Information ▸
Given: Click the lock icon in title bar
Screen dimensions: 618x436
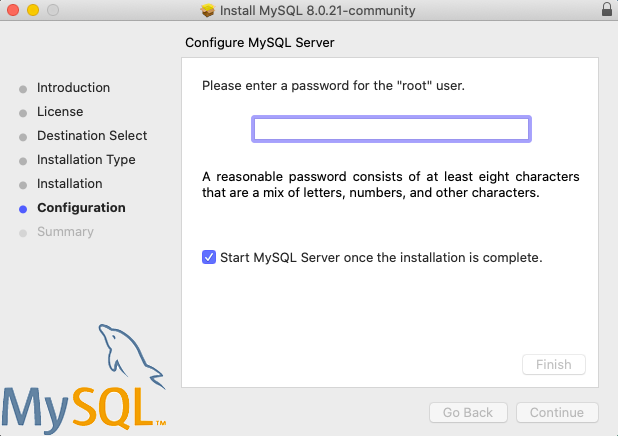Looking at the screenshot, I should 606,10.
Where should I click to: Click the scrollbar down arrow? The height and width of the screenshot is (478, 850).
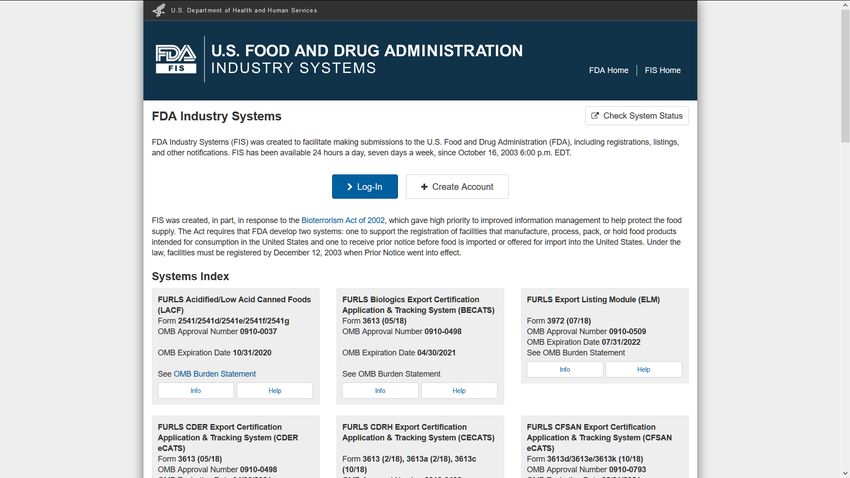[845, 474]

Problem description ▸
Above are the records; reproduce them exactly and leave out the pictures.

Expected output ▸
Given: Click the lock icon in title bar
Screen dimensions: 618x436
Looking at the screenshot, I should 606,10.
Where should I click to: Click the scrollbar down arrow? The height and width of the screenshot is (478, 850).
[845, 474]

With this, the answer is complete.